Clayton Gets A Bedtime Routine published on 8 January 2026. It follows five-year-old Clayton through an evening checklist he works through with his parents. The farm setting gives the story warmth and visual grounding. Clayton moves through each step not under duress but with genuine enthusiasm. He wants to do “big boy” things, and the routine frames each task as exactly that.
The checklist runs in sequence. Clayton pauses to name one thing he feels thankful for. Then he brushes his teeth, picks his pyjamas and climbs into a bubble bath that turns into a sing-along. After drying off, he works through the remaining steps with Mum and Dad. Those are hugs and kisses, a short prayer and a favourite book. Snuggle time closes the evening. Each element builds on the last. By the final page, Clayton — and the child reading alongside him — arrives at sleep feeling settled rather than resistant.

Beyond the routine itself, three comfort characters travel through each step with him. Big Bubbas the bear provides courage through the trickier moments. Uni Doggie stays close as the checklist progresses. Jellybean curls up when the lights go down. The trio reflects something Renhard understood from years of experience. Children often need a physical anchor to feel safe at night. Familiar companions serve that role more reliably than instructions alone.

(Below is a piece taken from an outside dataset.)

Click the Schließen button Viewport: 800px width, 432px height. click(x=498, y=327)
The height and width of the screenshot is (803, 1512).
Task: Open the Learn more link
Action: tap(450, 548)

The book targets ages two to six. That covers the window when bedtime resistance tends to peak. Consistent routines carry the most developmental weight at this stage. Parents, grandparents, caregivers and early childhood teachers working on sleep transitions will find it practical as a read-aloud. The tone stays warm throughout — the routine never feels like a punishment. It feels, by design, like something worth looking forward to.